Thursday, June 04, 2015

"The Star-spangled Banner" . . . and all that

Found Beauty
“Quebecois pretend not to know English just to irritate you when you're buying gas there,” and “Americans don't know anything about Canada.”

Two of my pet-peeve urban myths.

The latter myth was “illustrated” by a CBC story about a Jeopardy category involving Canadian cities in which the American contestants got not one answer correct. I'm skeptical about this proving anything; the clues were pretty abstruse: "An intersection in this provincial capital is the original western terminus of the Trans-Canada Highway." I would have said “Vancouver?” and I would have been wrong—it's Victoria. I guess I was blind-sided by the “highway” word so that I missed the “provincial capital” phrase. 

Highways don't generally cross features like the Strait of Juan de Fuca.

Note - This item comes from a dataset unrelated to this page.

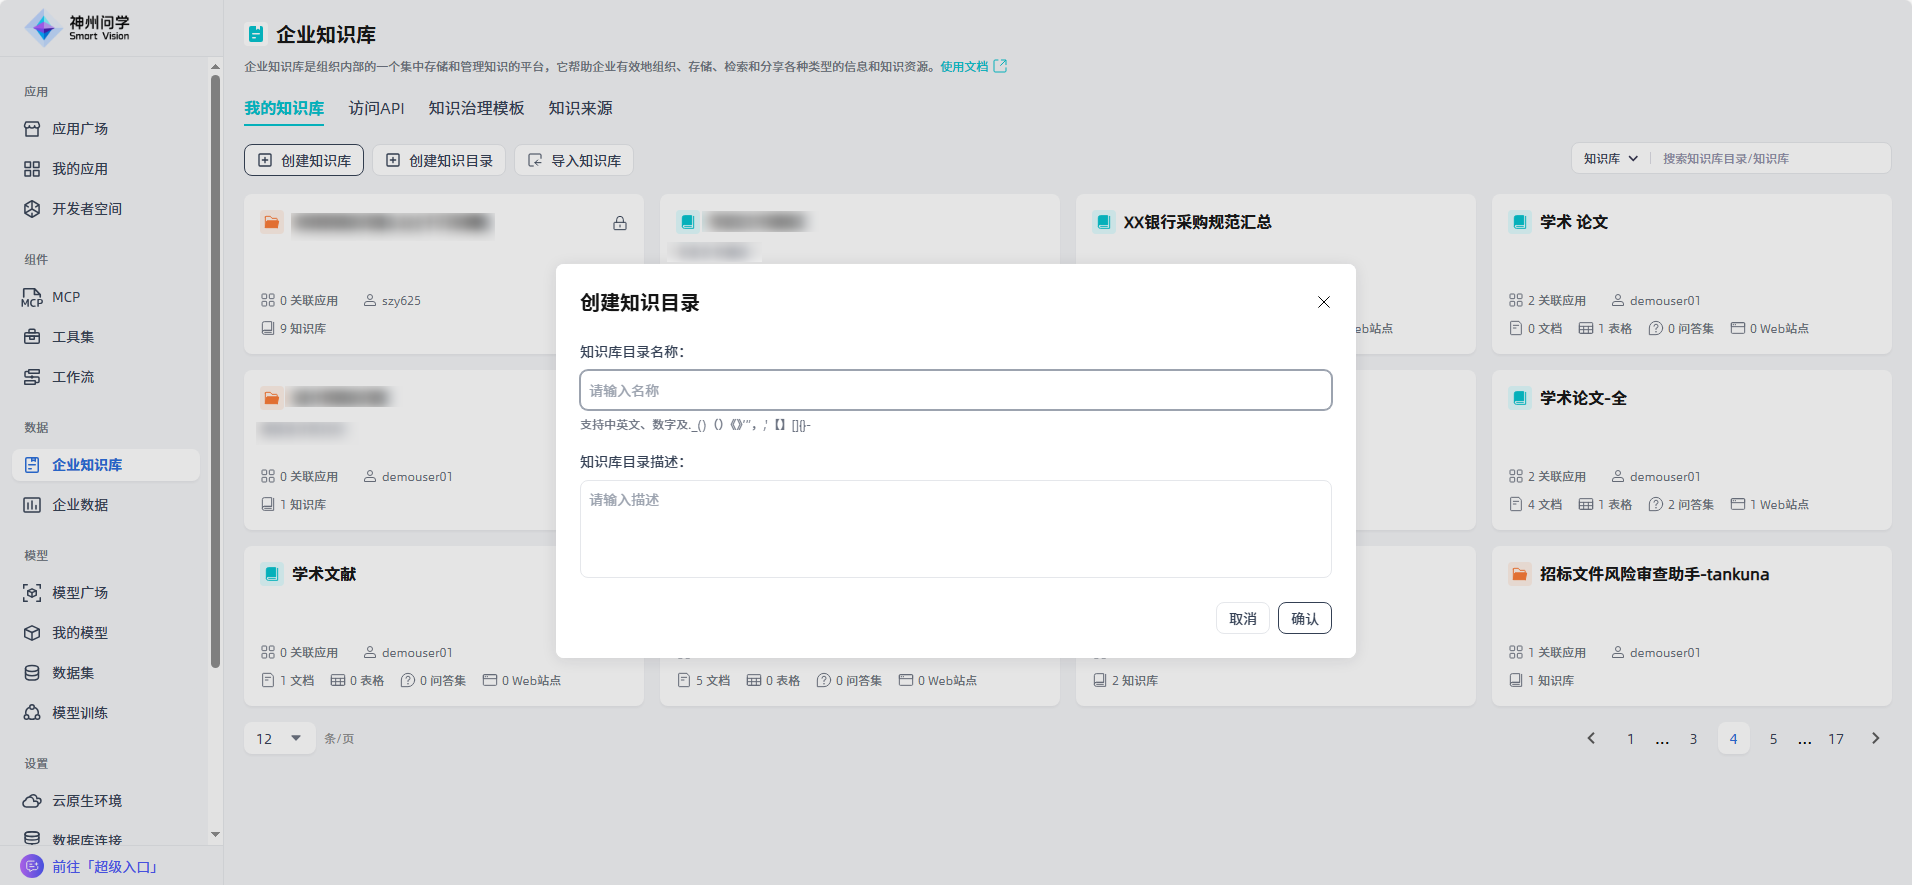Click into the 知识库目录描述 textarea

click(955, 529)
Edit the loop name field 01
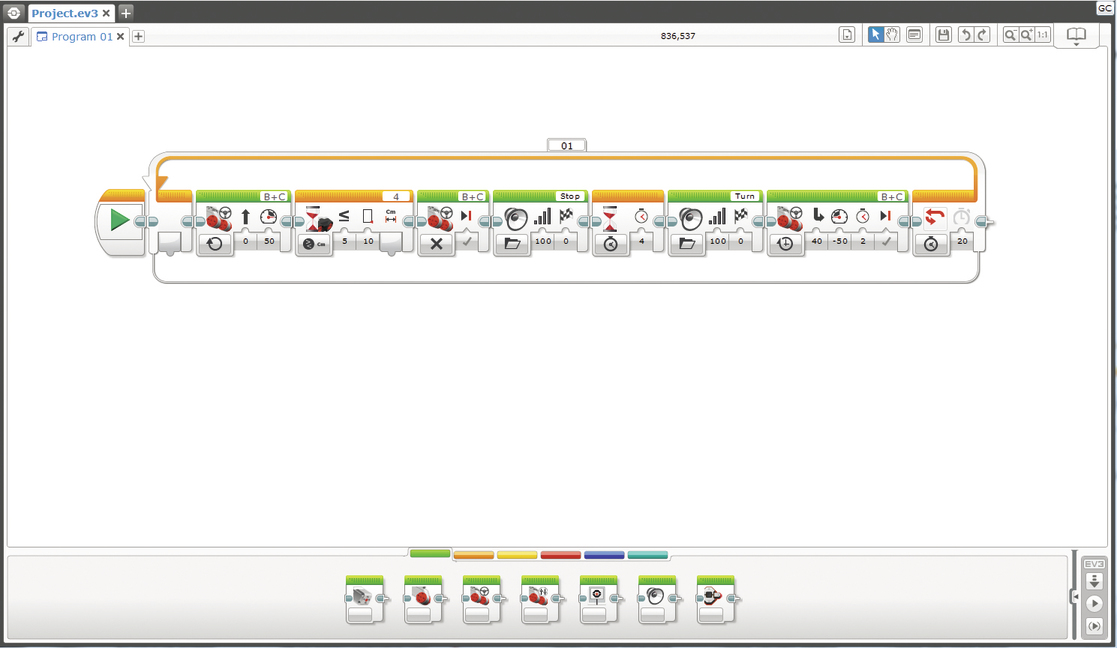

Another question asked for the name of a Canadian city whose inhabitants were called “Moose Javians,” and I wondered how many Canadians would have known the answer. Another depended on your knowledge of Shakespeare and his city—Stratford upon Avon—to come up with Stratford, Ontario which is also located on a River Avon.

The myth of American congenital ignorance about Canada came up in one of my adult ed classes. I countered it by asking them questions about the USA: “If you drove straight south into the USA from Westlock (where the class was), which state would you be in?” Nobody knew. I could have countered with “It would be Montana, and what is the capital city of Montana?” I wonder how many Canadians know that it's Helena.

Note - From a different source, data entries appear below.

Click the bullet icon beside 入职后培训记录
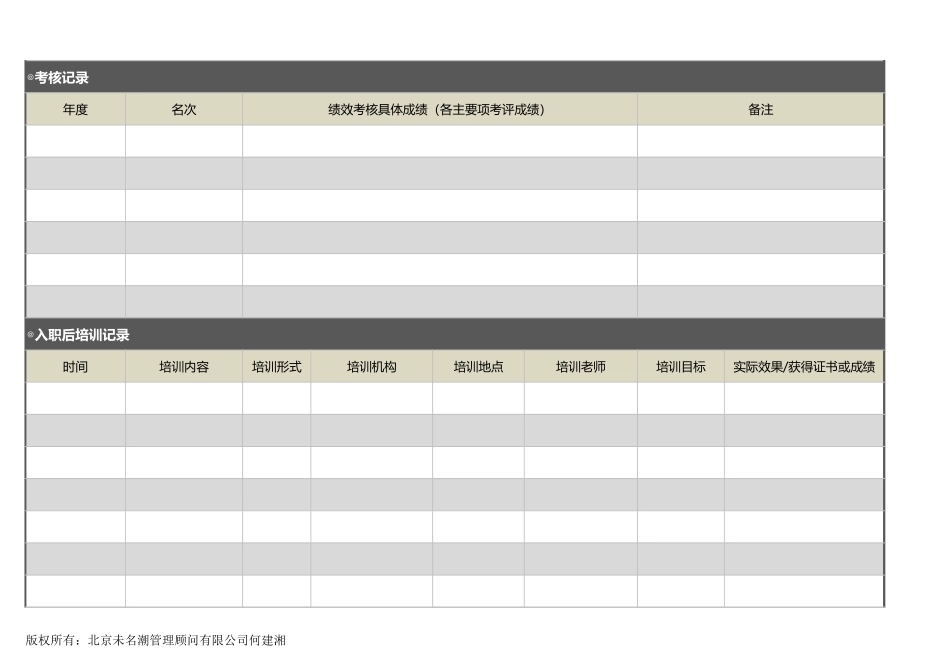950x672 pixels. click(x=30, y=335)
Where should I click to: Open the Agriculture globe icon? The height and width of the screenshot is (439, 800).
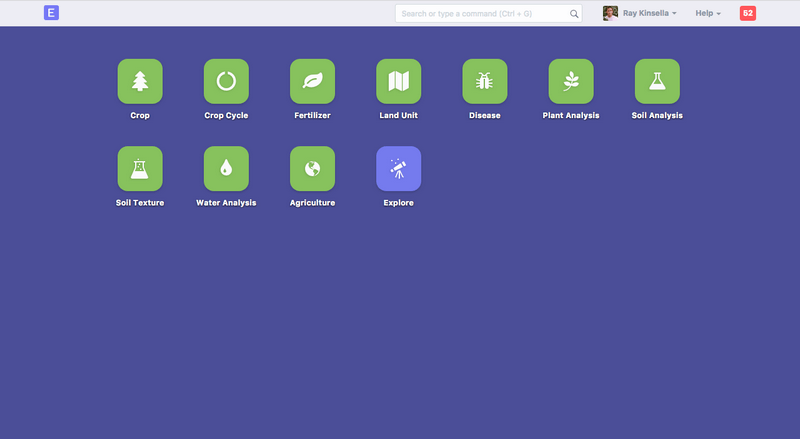pyautogui.click(x=312, y=168)
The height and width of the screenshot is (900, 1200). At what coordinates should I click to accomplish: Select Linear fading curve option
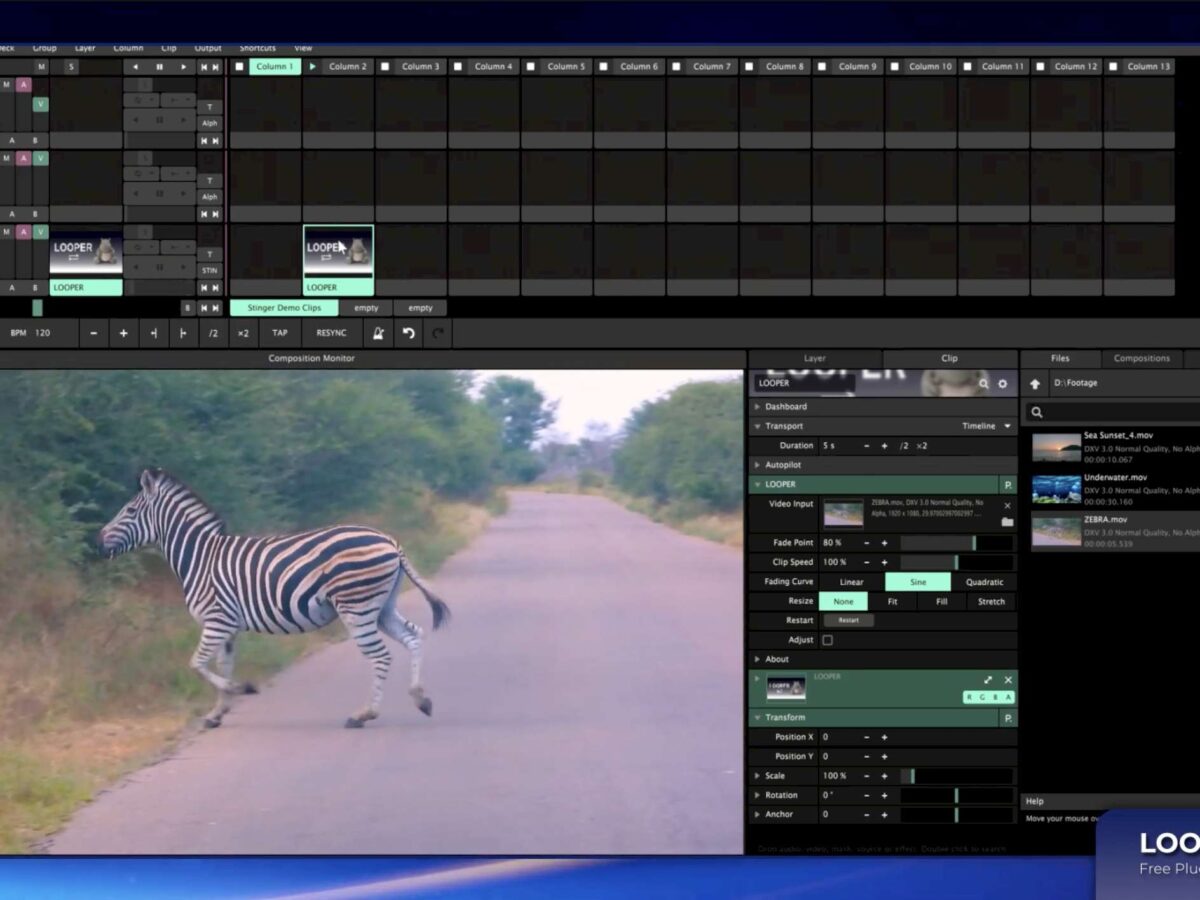pyautogui.click(x=851, y=582)
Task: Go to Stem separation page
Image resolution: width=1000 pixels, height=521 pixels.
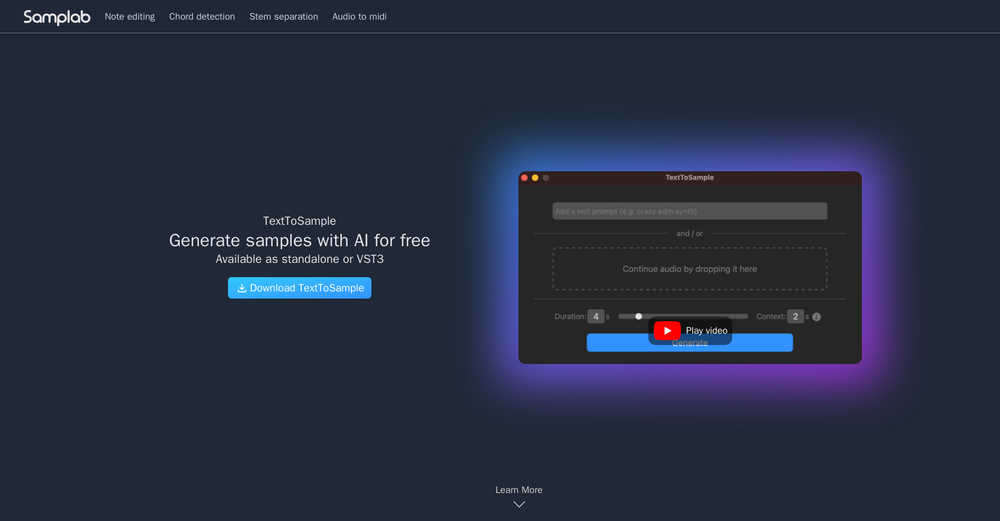Action: [284, 17]
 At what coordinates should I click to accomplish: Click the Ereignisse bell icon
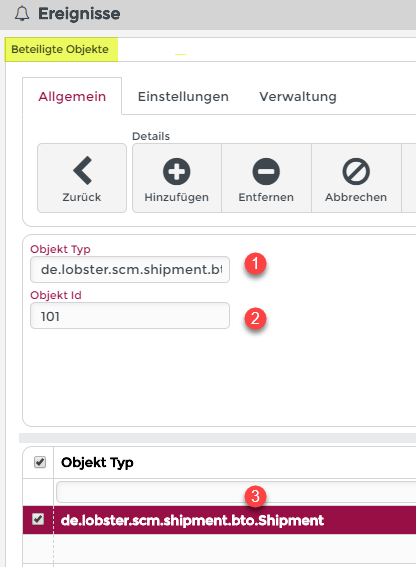point(22,14)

It's pretty easy to show that Americans ignorance about Canada is equalled—and possibly exceeded—by Canadians lack of knowledge about the USA.

As regards the myth about Quebecois pretending to be French-only, I'd remind people that the majority of English Canada is also uni-lingual. I live across the river from St. Isidore de Bellevue, a French-speaking village, and I'm totally incapable of conversing with them in their language. Am I pretending when they come through Rosthern and ask me for directions in French?

Such myths encourage stereotyping, and stereotyping is one of the scourges of our age. In police forces, it results in profiling so that the majority of people stopped for questioning in the street by the police are black or aboriginal young men. In the general public, it restricts individuals in minorities from involvement in the affairs of the community; if one is stereotyped, profiled, judgements are made about you by people who don't even know you. You're pre-judged, the origin of our word, prejudice.

To sum up: the range of ignorance/knowledge among Americans is very similar to that of Canadians, and French Canadians who can't help me out in the English language are no different from me, who can't be helpful to them in French.

Shame on the CBC for reprofiling Americans on the basis of one category in one Jeopardy episode.